Dataset entries:

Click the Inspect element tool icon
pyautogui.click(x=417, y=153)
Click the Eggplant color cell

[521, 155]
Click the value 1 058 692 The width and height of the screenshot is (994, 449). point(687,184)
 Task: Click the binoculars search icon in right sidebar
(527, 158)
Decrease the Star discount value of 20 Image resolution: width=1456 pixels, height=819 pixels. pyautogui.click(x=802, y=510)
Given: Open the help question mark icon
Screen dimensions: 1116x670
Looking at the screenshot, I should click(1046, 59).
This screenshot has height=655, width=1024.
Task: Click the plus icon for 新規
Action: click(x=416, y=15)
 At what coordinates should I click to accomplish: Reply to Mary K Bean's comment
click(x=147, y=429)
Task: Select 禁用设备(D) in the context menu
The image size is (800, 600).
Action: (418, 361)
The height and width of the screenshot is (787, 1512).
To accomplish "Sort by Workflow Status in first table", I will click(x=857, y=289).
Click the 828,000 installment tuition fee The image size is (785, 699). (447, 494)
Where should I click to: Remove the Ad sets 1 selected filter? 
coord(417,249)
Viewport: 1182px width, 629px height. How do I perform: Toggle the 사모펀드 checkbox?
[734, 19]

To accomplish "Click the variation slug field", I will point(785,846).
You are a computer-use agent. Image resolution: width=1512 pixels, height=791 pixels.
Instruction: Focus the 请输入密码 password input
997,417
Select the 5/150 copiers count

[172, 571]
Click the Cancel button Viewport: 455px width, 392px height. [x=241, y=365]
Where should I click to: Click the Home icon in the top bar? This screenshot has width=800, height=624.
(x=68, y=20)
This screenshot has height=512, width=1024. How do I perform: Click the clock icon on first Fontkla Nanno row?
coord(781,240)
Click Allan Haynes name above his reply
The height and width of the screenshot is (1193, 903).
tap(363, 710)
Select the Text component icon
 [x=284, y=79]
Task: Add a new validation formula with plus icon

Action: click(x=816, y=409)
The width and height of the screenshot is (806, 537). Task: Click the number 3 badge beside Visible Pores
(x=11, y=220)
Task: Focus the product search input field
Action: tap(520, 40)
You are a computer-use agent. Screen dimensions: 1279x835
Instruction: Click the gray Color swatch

Task requirements: Each line of the material with the word "pixels" in it should be listed.

Your response:
Decrease the Star discount value of 20 Image resolution: width=1456 pixels, height=819 pixels. pyautogui.click(x=802, y=510)
You are a computer-use agent. Image resolution: width=1512 pixels, height=791 pixels.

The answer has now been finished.